(Element and text position data)
::::::::::

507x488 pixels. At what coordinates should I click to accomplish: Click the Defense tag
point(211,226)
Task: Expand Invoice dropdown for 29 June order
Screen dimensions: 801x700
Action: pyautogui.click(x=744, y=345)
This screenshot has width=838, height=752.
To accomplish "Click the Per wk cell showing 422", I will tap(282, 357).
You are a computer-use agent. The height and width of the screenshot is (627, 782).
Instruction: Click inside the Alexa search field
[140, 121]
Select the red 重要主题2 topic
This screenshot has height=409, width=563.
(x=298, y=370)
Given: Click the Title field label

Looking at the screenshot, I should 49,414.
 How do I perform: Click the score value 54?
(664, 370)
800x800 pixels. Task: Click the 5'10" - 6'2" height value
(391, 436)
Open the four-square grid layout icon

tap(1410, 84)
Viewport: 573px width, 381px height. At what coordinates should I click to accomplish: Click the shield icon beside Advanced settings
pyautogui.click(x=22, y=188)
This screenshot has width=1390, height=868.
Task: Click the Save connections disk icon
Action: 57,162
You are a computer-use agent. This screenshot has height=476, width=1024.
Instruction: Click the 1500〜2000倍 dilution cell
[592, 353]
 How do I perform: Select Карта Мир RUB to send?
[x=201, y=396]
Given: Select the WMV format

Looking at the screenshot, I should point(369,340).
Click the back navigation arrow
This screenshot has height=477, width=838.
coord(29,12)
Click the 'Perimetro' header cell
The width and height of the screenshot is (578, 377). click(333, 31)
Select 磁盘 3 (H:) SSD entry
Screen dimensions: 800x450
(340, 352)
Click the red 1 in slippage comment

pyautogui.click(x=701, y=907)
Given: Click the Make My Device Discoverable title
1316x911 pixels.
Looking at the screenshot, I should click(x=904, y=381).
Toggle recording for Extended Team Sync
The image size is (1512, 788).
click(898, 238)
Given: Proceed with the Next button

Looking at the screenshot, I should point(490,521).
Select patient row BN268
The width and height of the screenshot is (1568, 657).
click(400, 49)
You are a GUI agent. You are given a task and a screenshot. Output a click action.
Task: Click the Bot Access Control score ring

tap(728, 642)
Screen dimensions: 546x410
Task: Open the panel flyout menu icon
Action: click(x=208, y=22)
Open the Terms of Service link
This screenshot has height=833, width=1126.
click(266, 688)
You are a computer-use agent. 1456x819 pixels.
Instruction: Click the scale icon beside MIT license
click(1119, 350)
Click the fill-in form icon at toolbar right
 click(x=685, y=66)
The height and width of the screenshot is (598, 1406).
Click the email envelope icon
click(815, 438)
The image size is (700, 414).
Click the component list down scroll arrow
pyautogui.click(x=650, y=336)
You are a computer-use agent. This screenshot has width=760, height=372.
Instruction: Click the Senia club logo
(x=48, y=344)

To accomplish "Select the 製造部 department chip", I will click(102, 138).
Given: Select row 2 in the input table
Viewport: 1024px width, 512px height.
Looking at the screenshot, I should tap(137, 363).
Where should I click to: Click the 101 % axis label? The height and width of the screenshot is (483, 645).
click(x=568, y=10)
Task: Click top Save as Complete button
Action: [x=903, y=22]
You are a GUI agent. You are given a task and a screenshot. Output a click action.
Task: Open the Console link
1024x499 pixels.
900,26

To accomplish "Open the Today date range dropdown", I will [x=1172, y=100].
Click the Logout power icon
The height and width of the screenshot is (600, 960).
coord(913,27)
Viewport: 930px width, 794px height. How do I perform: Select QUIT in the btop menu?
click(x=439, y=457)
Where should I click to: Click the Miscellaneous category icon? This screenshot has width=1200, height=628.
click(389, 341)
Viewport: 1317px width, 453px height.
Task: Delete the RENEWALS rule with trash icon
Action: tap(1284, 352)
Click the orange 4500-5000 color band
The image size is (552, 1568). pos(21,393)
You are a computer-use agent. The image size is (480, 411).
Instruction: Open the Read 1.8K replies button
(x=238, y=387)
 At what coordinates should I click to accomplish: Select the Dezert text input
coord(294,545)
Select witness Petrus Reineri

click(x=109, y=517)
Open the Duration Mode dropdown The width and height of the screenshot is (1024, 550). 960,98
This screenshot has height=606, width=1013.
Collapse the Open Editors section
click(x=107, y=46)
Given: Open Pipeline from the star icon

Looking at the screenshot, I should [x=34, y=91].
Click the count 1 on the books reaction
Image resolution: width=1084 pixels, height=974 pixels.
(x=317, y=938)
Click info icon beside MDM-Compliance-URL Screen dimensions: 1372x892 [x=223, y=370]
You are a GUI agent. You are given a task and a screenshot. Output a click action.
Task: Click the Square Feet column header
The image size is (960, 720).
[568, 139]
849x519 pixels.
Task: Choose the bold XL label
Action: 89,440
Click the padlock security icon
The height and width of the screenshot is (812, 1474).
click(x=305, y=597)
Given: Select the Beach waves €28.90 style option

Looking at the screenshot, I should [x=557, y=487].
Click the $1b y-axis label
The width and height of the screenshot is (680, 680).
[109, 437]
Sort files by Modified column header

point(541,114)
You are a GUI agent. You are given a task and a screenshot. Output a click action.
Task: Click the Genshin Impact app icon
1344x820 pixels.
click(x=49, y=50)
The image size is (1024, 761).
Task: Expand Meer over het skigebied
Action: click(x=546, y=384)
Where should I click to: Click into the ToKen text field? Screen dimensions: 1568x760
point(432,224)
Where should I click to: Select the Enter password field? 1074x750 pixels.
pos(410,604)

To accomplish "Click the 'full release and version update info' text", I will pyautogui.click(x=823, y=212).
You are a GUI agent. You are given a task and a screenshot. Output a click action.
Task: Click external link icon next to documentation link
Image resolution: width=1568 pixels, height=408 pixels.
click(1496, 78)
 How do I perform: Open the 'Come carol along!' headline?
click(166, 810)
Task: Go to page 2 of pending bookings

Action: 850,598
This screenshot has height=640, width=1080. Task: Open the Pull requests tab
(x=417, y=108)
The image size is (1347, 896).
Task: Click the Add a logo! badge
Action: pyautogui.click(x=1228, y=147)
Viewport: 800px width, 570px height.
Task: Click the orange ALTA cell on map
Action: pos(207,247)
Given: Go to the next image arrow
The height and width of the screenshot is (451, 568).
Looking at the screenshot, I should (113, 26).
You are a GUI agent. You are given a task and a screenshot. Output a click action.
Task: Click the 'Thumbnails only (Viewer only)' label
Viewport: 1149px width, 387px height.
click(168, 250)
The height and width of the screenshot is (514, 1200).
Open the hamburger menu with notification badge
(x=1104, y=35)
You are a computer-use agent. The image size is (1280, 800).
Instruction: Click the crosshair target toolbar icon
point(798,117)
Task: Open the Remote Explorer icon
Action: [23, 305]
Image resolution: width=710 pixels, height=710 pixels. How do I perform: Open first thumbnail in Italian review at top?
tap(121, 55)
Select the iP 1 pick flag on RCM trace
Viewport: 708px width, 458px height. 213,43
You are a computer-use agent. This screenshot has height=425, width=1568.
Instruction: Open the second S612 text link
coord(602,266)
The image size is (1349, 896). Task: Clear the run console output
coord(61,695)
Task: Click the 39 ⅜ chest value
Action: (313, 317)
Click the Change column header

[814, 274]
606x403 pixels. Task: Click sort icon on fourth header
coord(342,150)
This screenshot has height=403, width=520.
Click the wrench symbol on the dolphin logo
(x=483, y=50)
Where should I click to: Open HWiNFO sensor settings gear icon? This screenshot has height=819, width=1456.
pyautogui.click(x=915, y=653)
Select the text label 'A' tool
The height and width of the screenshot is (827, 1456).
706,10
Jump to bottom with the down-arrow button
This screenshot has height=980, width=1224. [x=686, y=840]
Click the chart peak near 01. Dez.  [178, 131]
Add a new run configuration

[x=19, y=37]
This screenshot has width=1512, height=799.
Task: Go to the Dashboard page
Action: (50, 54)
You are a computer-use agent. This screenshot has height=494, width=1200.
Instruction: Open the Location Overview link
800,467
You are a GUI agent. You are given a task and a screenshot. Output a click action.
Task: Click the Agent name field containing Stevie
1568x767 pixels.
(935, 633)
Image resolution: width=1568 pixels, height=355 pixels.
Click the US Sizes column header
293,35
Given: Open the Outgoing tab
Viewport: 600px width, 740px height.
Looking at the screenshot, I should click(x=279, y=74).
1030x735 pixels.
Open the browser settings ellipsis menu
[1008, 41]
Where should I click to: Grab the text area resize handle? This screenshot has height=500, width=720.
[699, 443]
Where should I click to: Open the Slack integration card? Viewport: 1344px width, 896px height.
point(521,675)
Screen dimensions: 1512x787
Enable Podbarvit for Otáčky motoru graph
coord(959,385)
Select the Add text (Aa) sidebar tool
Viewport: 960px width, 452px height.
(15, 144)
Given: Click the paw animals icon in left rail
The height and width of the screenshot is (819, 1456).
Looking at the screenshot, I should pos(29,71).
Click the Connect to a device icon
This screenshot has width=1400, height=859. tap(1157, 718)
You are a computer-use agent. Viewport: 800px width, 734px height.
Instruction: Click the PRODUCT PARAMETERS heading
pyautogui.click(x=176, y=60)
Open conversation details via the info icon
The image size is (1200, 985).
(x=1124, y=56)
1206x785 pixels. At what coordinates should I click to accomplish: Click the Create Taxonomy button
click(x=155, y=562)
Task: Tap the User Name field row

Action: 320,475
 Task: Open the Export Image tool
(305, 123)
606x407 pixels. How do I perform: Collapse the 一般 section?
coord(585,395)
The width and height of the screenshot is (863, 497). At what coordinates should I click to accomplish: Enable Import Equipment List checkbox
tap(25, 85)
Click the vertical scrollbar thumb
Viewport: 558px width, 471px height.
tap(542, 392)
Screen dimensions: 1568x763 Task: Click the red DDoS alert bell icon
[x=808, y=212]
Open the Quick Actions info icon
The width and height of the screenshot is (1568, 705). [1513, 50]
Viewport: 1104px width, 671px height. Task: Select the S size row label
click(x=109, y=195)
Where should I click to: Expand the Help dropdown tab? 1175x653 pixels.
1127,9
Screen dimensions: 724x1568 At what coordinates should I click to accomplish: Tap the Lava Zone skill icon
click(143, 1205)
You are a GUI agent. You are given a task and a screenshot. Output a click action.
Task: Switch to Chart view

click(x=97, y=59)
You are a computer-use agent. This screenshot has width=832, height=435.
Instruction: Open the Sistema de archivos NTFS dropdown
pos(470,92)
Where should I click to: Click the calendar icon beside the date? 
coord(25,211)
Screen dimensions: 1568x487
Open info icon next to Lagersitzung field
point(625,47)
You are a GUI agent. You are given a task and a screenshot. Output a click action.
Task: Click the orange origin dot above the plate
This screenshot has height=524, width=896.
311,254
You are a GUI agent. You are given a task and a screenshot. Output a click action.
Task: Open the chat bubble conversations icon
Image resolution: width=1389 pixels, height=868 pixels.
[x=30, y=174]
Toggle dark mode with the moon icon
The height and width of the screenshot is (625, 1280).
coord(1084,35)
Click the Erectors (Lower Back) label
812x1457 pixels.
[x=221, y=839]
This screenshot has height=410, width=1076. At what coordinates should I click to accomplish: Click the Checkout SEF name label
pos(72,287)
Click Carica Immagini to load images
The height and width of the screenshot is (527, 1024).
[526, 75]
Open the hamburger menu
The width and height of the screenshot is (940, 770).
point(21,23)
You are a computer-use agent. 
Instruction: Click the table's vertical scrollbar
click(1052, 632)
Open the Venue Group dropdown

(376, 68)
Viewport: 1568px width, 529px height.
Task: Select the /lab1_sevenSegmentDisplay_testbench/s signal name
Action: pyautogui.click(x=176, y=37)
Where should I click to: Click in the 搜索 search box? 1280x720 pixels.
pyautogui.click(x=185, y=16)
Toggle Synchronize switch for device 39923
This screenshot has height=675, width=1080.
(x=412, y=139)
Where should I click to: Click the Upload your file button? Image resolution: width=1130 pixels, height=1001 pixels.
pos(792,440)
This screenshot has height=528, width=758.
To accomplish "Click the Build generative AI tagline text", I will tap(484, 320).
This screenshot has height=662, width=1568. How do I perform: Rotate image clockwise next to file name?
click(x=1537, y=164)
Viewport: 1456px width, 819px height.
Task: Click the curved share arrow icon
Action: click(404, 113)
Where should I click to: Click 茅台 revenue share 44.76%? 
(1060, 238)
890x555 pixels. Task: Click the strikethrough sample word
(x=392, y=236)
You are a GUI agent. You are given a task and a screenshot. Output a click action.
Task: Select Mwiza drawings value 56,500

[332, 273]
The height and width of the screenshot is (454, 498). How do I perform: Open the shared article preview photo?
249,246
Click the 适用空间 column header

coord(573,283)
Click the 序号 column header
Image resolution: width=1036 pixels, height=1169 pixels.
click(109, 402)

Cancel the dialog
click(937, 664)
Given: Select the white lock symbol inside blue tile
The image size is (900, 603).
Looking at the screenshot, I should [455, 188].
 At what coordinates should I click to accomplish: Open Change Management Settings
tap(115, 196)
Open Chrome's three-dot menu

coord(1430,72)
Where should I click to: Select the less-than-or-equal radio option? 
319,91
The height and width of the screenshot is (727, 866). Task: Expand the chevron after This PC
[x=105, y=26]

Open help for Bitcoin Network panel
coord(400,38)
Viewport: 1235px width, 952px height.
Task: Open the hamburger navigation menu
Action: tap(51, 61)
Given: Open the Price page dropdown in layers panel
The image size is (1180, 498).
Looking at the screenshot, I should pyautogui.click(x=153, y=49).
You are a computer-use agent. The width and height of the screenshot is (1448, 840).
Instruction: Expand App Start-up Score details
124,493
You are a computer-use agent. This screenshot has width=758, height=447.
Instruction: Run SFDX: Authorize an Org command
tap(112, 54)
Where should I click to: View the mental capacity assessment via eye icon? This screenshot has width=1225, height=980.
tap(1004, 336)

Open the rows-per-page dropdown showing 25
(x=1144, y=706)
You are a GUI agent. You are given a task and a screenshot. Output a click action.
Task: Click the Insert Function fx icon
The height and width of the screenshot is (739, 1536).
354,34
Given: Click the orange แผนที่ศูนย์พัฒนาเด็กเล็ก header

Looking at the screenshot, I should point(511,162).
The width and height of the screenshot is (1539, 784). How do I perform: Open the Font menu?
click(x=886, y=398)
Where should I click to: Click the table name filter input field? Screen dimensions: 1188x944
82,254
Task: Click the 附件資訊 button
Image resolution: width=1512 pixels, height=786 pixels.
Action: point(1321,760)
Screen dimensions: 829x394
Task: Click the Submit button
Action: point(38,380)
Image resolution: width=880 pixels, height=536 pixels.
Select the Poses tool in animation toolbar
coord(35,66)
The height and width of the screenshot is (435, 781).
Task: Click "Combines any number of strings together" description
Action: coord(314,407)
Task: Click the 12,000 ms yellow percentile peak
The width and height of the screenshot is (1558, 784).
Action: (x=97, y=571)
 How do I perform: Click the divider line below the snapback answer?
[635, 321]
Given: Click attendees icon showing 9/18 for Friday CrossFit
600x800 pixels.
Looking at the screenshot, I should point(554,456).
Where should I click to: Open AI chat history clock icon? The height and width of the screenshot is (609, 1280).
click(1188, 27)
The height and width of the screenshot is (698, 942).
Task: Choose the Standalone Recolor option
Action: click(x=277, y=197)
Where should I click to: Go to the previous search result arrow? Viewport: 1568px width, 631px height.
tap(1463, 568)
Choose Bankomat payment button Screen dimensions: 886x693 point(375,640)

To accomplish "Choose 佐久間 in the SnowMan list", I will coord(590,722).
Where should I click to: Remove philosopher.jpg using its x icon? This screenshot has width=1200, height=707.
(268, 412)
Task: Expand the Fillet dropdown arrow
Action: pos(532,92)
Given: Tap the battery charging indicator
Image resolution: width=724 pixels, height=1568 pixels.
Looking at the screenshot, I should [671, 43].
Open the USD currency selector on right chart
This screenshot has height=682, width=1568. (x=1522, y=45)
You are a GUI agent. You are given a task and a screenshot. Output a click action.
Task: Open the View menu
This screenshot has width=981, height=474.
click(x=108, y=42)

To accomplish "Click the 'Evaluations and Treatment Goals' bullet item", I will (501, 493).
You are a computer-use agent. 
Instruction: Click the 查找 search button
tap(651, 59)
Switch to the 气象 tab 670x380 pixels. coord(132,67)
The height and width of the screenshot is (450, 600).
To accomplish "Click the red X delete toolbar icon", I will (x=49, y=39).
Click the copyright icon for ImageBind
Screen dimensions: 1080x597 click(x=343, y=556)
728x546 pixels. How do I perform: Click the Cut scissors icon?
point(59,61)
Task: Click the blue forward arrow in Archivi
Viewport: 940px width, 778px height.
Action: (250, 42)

::::::::::

Problem details -> Quote, word for word, the lines of the material beginning with the line that contains "Click the count 1 on the books reaction" and running through the line that contains "point(432,224)".

The answer ->
Click the count 1 on the books reaction
Image resolution: width=1084 pixels, height=974 pixels.
(x=317, y=938)
Click info icon beside MDM-Compliance-URL Screen dimensions: 1372x892 [x=223, y=370]
You are a GUI agent. You are given a task and a screenshot. Output a click action.
Task: Click the Square Feet column header
The image size is (960, 720).
[568, 139]
849x519 pixels.
Task: Choose the bold XL label
Action: 89,440
Click the padlock security icon
The height and width of the screenshot is (812, 1474).
click(x=305, y=597)
Given: Select the Beach waves €28.90 style option

Looking at the screenshot, I should [x=557, y=487].
Click the $1b y-axis label
The width and height of the screenshot is (680, 680).
[109, 437]
Sort files by Modified column header

point(541,114)
You are a GUI agent. You are given a task and a screenshot. Output a click action.
Task: Click the Genshin Impact app icon
1344x820 pixels.
click(x=49, y=50)
The image size is (1024, 761).
Task: Expand Meer over het skigebied
Action: click(x=546, y=384)
Where should I click to: Click into the ToKen text field? Screen dimensions: 1568x760
point(432,224)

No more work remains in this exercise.